### What to do:
Extract the stretch of the listing below from the line containing "Task: Click the Percentage column header" through the line containing "Action: (x=34, y=198)", and repeat those lines exactly.
● ● ● ● ●
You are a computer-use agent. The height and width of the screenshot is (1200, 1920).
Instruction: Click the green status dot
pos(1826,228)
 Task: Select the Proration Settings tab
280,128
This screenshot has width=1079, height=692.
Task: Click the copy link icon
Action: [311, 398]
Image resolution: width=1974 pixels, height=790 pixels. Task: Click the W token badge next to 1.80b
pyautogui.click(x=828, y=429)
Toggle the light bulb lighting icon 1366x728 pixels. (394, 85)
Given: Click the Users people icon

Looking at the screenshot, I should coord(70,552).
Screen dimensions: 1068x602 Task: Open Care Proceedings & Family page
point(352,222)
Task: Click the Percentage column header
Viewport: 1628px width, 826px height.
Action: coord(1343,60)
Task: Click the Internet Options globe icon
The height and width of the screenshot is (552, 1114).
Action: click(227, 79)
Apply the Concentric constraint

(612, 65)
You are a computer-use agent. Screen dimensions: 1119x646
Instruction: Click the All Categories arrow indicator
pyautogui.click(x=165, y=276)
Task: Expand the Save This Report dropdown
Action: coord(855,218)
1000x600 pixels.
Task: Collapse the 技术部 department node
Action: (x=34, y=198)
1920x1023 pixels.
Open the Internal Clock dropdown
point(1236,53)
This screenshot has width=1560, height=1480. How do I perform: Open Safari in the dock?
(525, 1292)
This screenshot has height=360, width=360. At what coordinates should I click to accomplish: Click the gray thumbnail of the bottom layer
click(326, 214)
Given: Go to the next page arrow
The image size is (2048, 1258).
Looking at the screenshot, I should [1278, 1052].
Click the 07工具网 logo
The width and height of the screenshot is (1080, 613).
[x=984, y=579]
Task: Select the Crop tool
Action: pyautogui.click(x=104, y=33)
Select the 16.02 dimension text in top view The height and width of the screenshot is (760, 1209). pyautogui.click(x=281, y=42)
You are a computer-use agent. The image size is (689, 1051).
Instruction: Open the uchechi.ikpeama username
● ● ● ● ●
### Exercise result:
Task: Click the Percentage column header
Viewport: 1628px width, 826px height.
Action: coord(1343,60)
Task: Click the Internet Options globe icon
The height and width of the screenshot is (552, 1114).
Action: click(227, 79)
Apply the Concentric constraint

(612, 65)
You are a computer-use agent. Screen dimensions: 1119x646
Instruction: Click the All Categories arrow indicator
pyautogui.click(x=165, y=276)
Task: Expand the Save This Report dropdown
Action: coord(855,218)
1000x600 pixels.
Task: Collapse the 技术部 department node
Action: (x=34, y=198)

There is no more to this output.